Tony Keim From: The Courier-Mail June 22, 2011 8:04AM

A BRISBANE businessman has been ordered to pay a former employee - who was forced to return to the United Kingdom when his special skills visa was rescinded - $16,000 in compensation for unlawful discrimination.
The Queensland Civil and Administration Tribunal has ordered scaffolding business owner Malcolm Lightfoot pay former employee James Dean Webb , a British national, after his employment was unfairly terminated over a work injury.

QCAT member Roxanne Clifford, in a just-published eight-page decision, said Mr Webb moved his family from the UK to Australia to work for Mr Lightfoot on a temporary "457 visa" - given to skilled overseas workers - in September 2008.
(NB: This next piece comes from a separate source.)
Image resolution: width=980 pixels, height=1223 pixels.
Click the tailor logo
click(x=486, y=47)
"The visa allowed him to work for four years anywhere in Australia ... (and) at the end (of that time) ... Mr Webb would have the opportunity to apply for permanent residency," she said.

"From the commencement of employment around August 2009, Mr Webb and Mr Lightfoot had a cordial work relationship.
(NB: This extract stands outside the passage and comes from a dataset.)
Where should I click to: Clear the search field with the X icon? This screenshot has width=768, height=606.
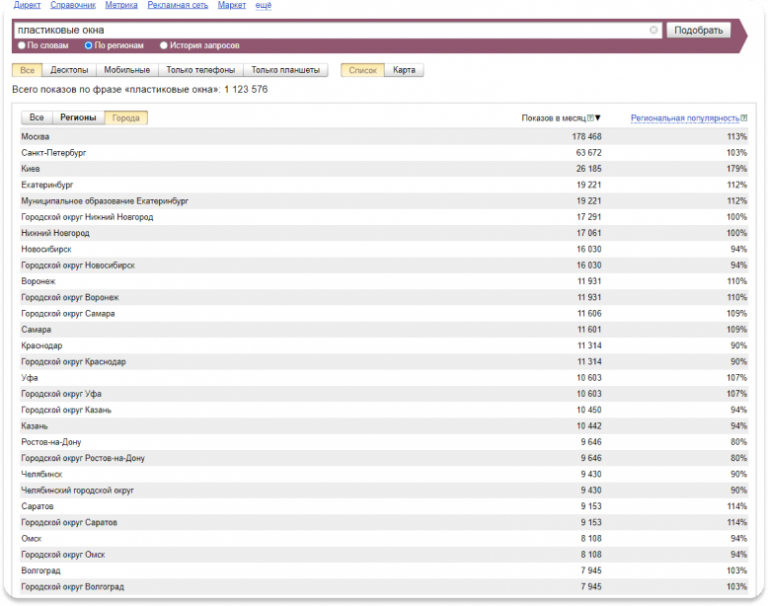coord(654,30)
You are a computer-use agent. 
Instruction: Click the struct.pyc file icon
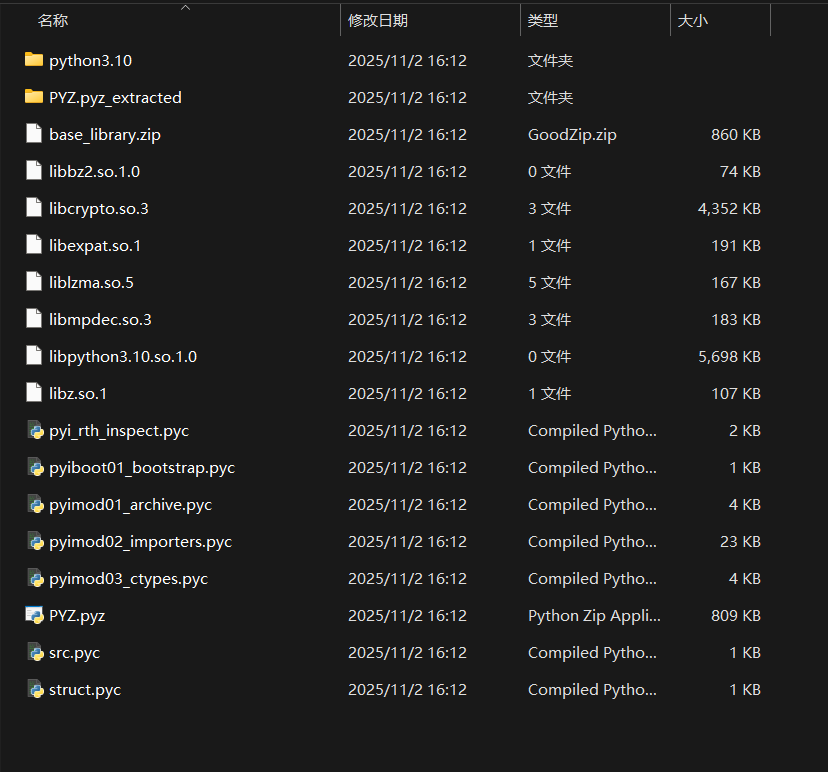[x=34, y=689]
"However, from that time the relationship quickly and severely deteriorated culminating in the cessation of Mr Webb's employment on 13 October 2009."

Ms Clifford said Mr Webb and his family were forced to return to the UK on February 5, 2009.

During a two-day hearing last month the tribunal was told the dispute between the pair "firstly concerned conditions of work" which resulted in Mr Lightfoot threatening to have Mr Webb deported on August 24, 2009.

"Mr Webb claims ... Mr Lightfoot hurled abuse at (himself and co-worker) and threatened their employment and that they would be sent home to England," Ms Clifford said.

The hearing was told on September 14, 2009, Mr Webb claims to have hurt his back at work and later made contact with Workcover Queensland to initiate a claim.

Mr Webb claimed after telling Mr Lightfoot about the approach to Workcover the employer "expressed concern about a rise in his insurance premiums" whether in fact the injury was work-based.

Ms Clifford said the conflict continued when Mr Webb attempted to return to work to do "light duties" and Mr Lightfoot suspended him for a week for alleged insubordination.

"When Mr Webb inquired if he would be advised of this (the suspension) in writing, Mr Lightfoot wrote "F*** OFF" on a whiteboard in the office," she said.

Mr Webb's employment was finally terminated in a letter dated October 13, 2009 in which Mr Lightfoot advised the Englishman that his "position had been made redundant."

"Mr Webb claims that his employment came to an end because of his impairment, a back injury, he claims was sustained in the workplace," Ms Clifford said.

"(He) claims Mr Lightfoot used the word redundancy in the letter to meet the requirements of the Department of Immigration and that the true reason his employment came to an end was because he was a thorn in the side of Mr Lightfoot."

Ms Clifford said Queensland's anti-discrimination laws prohibit discrimination on the basis of impairment and that Mr Webb was entitled to compensation for a "contravention of the law."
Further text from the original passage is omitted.